Tasks and exercises:
1: According to the abstract on abnormal heart sound recognition, what is HSMM used to build?
2: Decide whether each statement agrees with the abstract on abnormal heart sound recognition. Answer yes or no for each, quoting the words of the abstract that settle it.
(a) The proposed system combines hidden semi-Markov models with deep neural networks.
(b) Feature extraction is carried out before the heart sound signal is segmented.
(c) The method relies on a large amount of input feature data.
3: Quote word for word the stretch of the abstract on abnormal heart sound recognition from "Methods: For abnormal" through "fast recognition speed.".
(Text section)
Review by Single anonymous peer review

Peer reviewer comments 3

Editor who approved publication: Dr Scott Fraser



Hai Yin,1 Qiliang Ma,2 Junwei Zhuang,1 Wei Yu,1 Zhongyou Wang3

1School of Biomedical Engineering and Medical Imaging, Xianning Medical College, Hubei University of Science and Technology, Xianning, 437100, People’s Republic of China; 2School of Mathematics and Computer, Wuhan Textile University, Wuhan, 430200, People’s Republic of China; 3School of Computer Science and Technology, Hubei University of Science and Technology, Xianning, 437100, People’s Republic of China

Correspondence: Zhongyou Wang, Email [email protected]

Introduction: Heart sound signal is an important physiological signal of human body, and the identification and research of heart sound signal is of great significance.
Methods: For abnormal heart sound signal recognition, an abnormal heart sound recognition system, combining hidden semi-Markov models (HSMM) with deep neural networks, is proposed. Firstly, HSMM is used to build a heart sound segmentation model to accurately segment the heart sound signal, and then the segmented heart sound signal is subjected to feature extraction. Finally, the trained deep neural network model is used for recognition.
Results: Compared with other methods, this method has a relatively small amount of input feature data and high accuracy, fast recognition speed.
(End Text section)
(Records)
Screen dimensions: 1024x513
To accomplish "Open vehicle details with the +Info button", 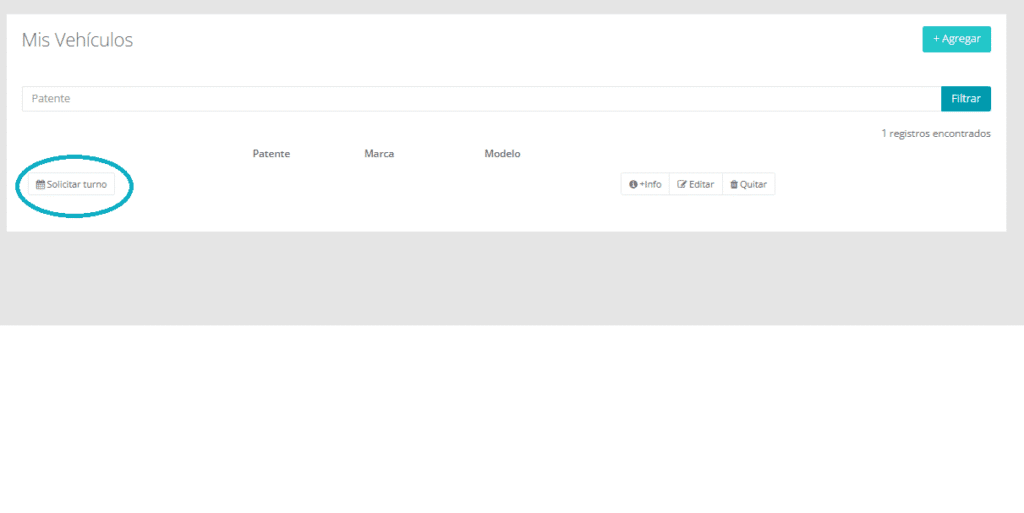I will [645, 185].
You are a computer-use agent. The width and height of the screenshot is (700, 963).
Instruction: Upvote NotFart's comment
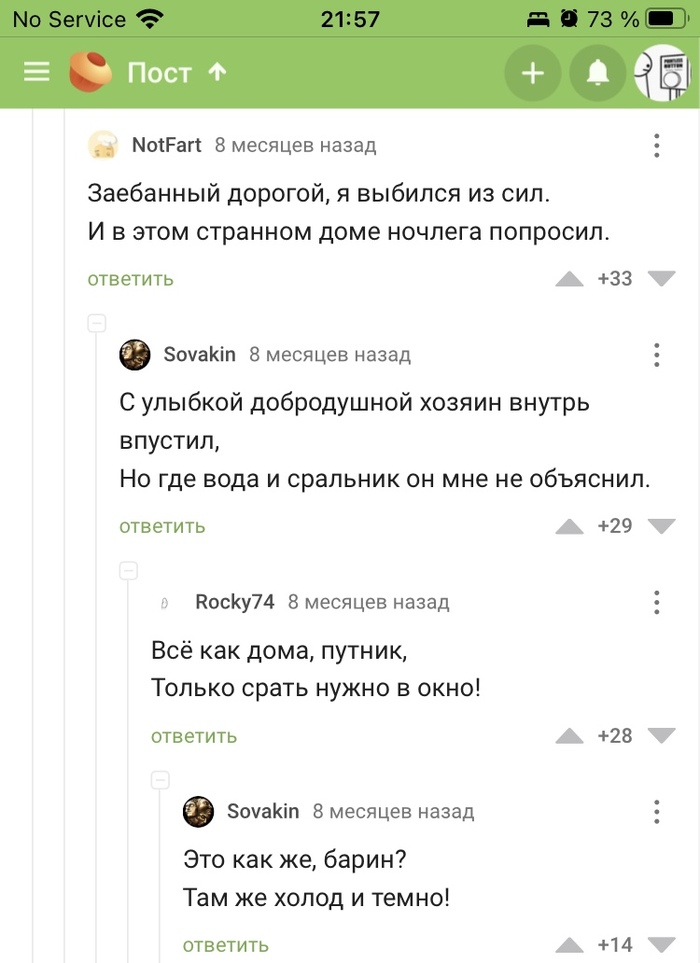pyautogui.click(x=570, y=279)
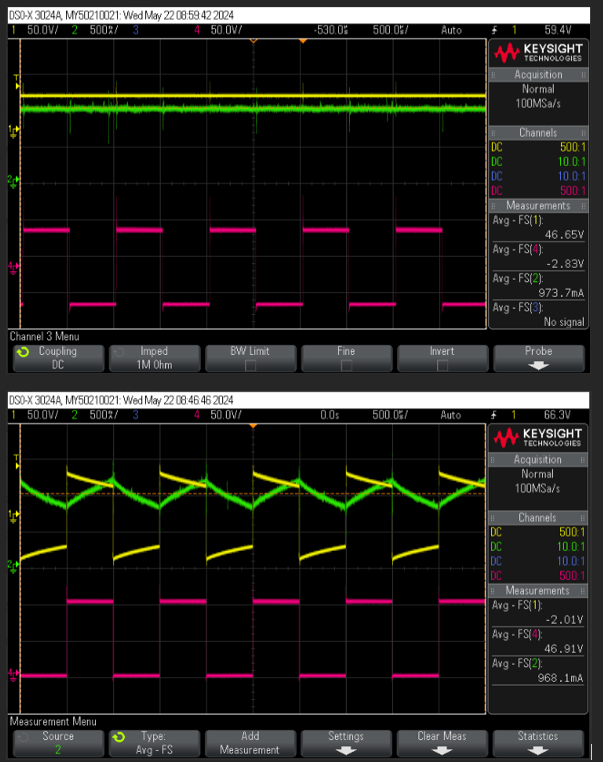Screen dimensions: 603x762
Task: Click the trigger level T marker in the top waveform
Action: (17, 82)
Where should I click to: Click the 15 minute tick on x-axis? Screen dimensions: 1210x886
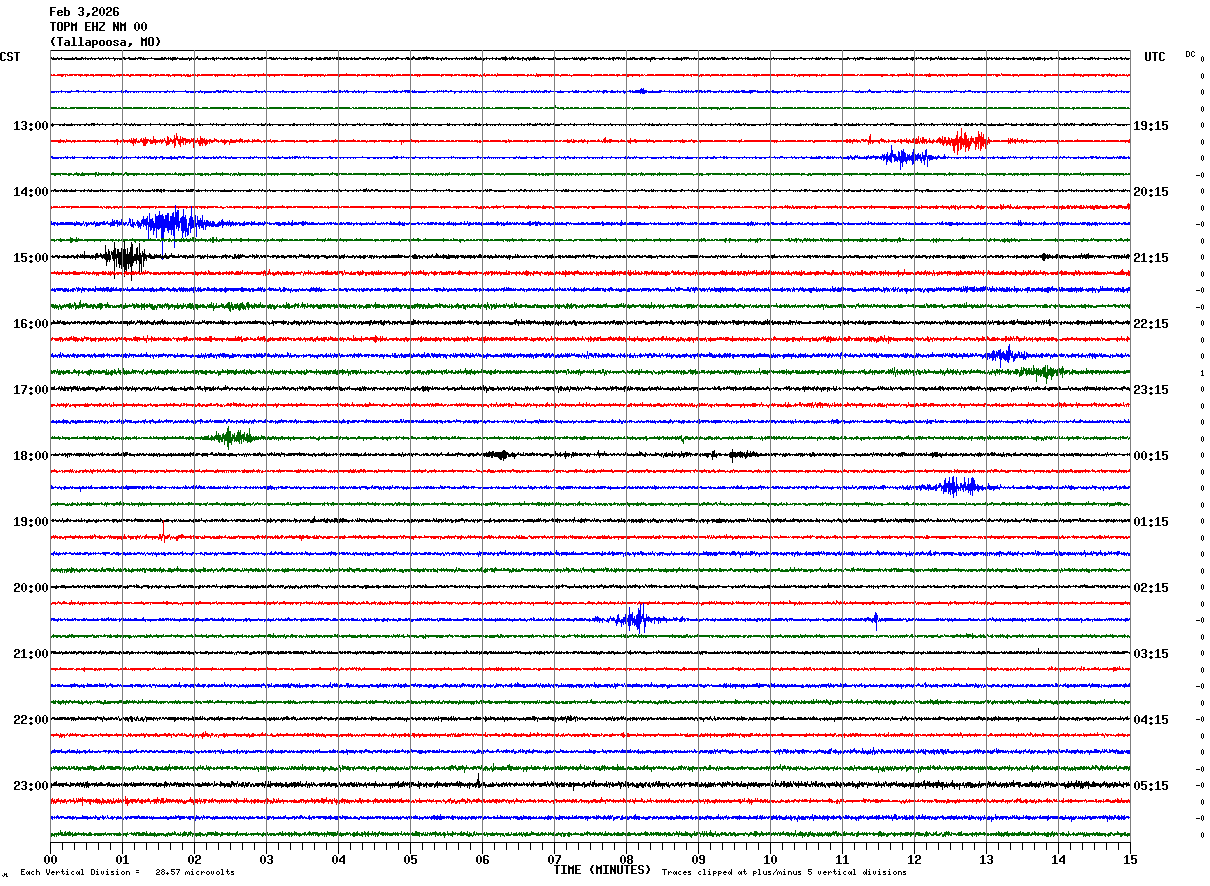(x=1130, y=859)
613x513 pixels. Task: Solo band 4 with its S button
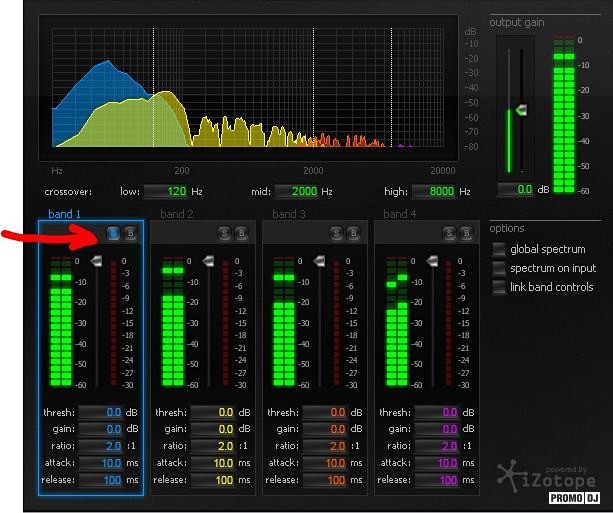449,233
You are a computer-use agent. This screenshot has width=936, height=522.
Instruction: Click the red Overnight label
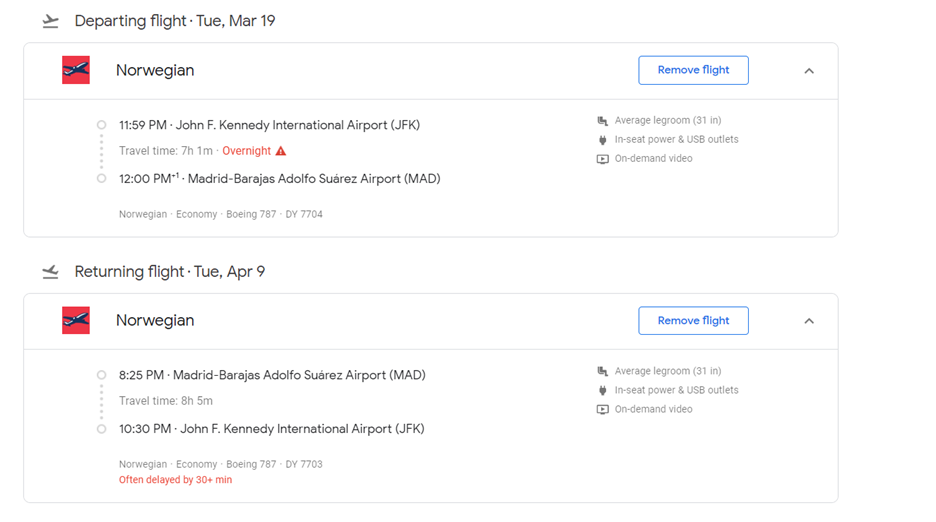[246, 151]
(End Records)
(Records)
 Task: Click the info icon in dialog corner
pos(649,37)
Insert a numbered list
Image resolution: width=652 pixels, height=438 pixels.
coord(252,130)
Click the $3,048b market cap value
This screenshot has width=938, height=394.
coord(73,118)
(End Records)
Answers to this exercise:
1: A heart sound segmentation model.

2:
(a) Yes: "combining hidden semi-Markov models (HSMM) with deep neural networks"
(b) No: "then the segmented heart sound signal is subjected to feature extraction"
(c) No: "a relatively small amount of input feature data"

3:
Methods: For abnormal heart sound signal recognition, an abnormal heart sound recognition system, combining hidden semi-Markov models (HSMM) with deep neural networks, is proposed. Firstly, HSMM is used to build a heart sound segmentation model to accurately segment the heart sound signal, and then the segmented heart sound signal is subjected to feature extraction. Finally, the trained deep neural network model is used for recognition.
Results: Compared with other methods, this method has a relatively small amount of input feature data and high accuracy, fast recognition speed.